*** Opening of RECORD EXTRACTS ***
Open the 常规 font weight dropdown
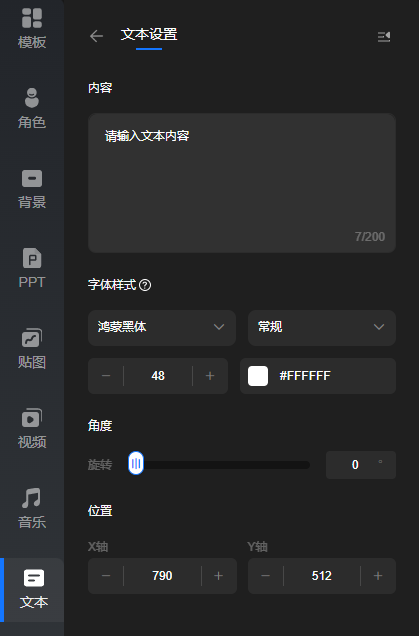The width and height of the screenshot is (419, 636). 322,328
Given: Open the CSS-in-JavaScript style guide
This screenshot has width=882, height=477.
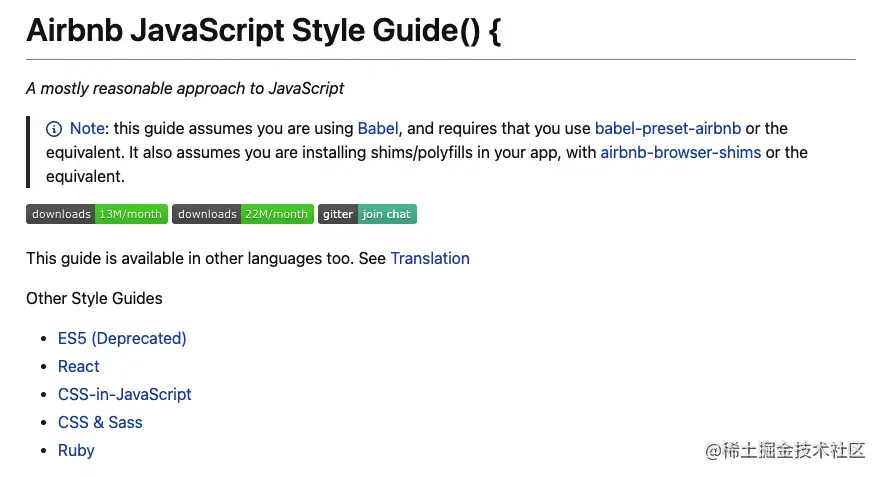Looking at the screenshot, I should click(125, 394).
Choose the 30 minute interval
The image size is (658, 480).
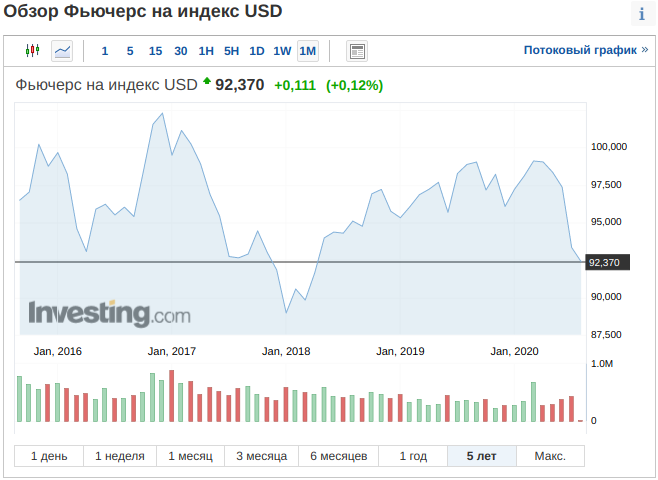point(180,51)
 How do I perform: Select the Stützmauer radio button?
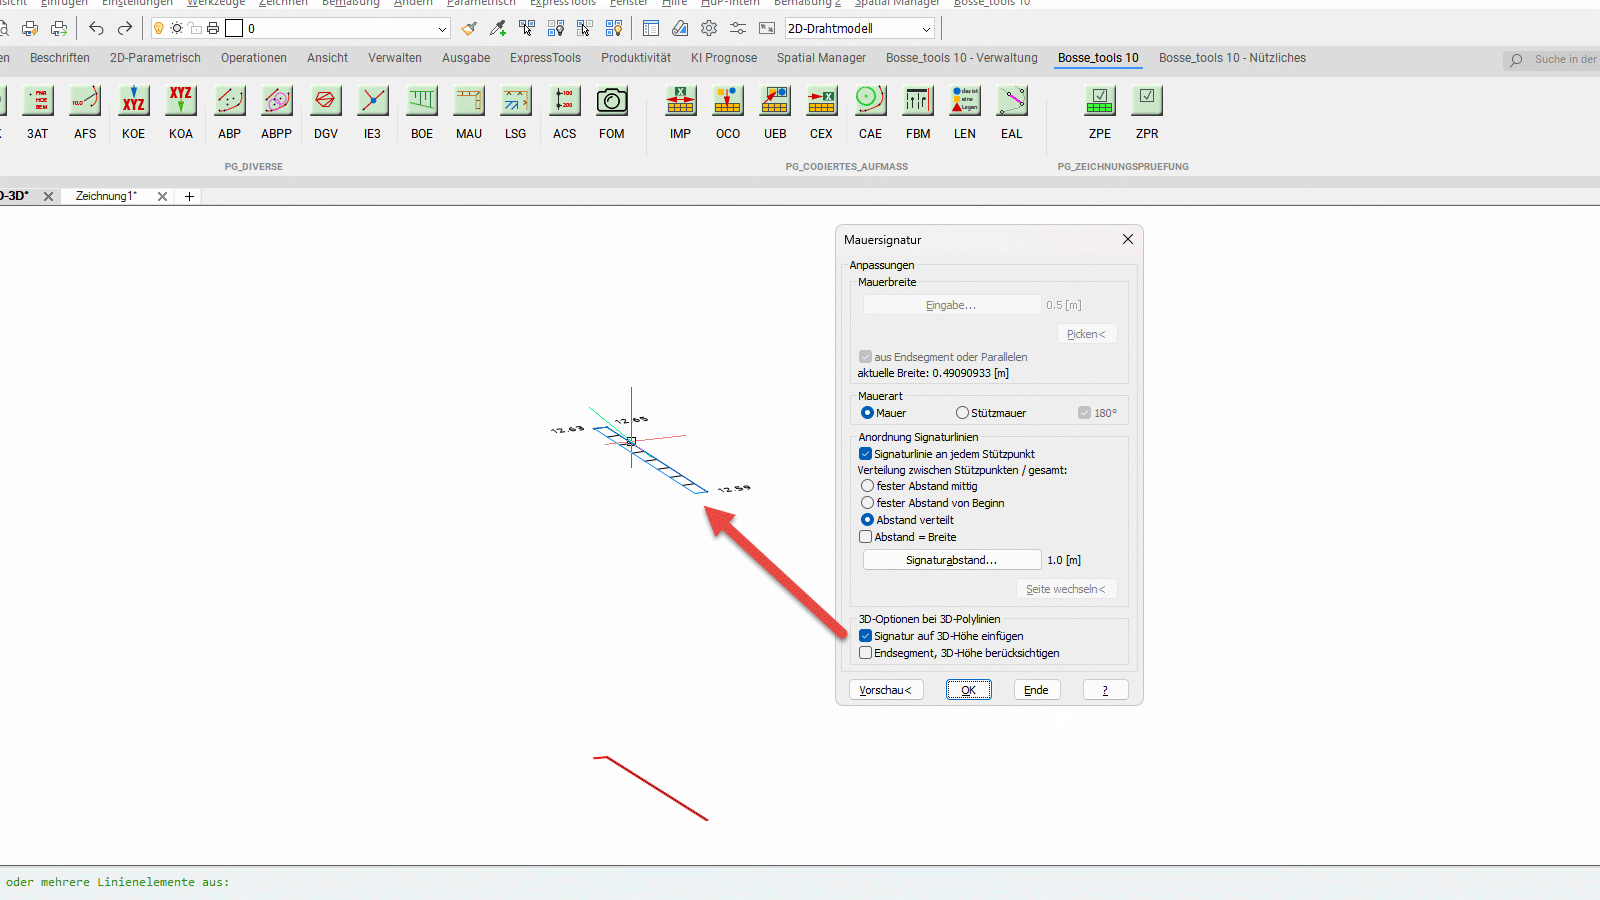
*** Close of RECORD EXTRACTS ***
*** Opening of RECORD EXTRACTS ***
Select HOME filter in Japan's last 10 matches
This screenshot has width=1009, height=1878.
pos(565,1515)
*** Close of RECORD EXTRACTS ***
> TASK INSTRUCTIONS
Within these entries, output exactly the lines starting at the one with "Open the 常规 font weight dropdown" and finishing at the one with "Choose the 30 minute interval". Leave pictures out of the output.

> SOLUTION TO THIS PROBLEM
Open the 常规 font weight dropdown
The width and height of the screenshot is (419, 636). 322,328
Given: Open the CSS-in-JavaScript style guide
This screenshot has width=882, height=477.
Looking at the screenshot, I should click(125, 394).
Choose the 30 minute interval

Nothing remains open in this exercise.